Dataset excerpt:
— BEGIN —
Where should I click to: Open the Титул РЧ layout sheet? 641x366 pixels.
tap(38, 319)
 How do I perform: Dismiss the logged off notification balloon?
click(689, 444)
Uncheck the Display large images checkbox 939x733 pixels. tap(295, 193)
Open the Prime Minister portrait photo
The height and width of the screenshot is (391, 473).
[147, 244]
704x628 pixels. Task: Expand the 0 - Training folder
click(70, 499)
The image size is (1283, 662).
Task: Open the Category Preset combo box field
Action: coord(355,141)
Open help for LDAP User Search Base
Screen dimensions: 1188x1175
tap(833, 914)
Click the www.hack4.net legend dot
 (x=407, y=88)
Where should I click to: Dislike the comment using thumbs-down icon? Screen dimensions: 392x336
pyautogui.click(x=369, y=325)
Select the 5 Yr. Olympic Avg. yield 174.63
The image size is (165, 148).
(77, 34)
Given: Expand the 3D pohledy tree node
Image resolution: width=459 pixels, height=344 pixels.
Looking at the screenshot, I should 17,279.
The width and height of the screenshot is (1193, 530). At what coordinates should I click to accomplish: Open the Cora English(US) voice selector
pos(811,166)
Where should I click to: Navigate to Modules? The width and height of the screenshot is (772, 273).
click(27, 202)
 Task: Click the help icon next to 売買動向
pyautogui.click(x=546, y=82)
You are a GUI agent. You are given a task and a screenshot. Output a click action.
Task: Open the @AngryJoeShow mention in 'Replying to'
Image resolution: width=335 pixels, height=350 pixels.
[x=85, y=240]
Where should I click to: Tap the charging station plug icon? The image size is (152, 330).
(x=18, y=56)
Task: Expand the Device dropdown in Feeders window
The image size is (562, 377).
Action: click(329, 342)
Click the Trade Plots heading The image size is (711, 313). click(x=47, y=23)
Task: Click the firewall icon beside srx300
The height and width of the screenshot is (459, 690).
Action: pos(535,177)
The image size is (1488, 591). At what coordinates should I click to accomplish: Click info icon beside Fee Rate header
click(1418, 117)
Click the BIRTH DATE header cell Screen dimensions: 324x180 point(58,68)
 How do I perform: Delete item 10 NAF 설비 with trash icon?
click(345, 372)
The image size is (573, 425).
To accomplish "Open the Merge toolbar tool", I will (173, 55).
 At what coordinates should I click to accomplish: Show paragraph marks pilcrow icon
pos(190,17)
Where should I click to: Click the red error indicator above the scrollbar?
— END —
GIVEN EXERCISE: Locate each line of the records that contains the word "beside", and copy those lines in full.

FINISHED TASK:
Task: Click the firewall icon beside srx300
The image size is (1488, 591). At what coordinates should I click to accomplish: Click info icon beside Fee Rate header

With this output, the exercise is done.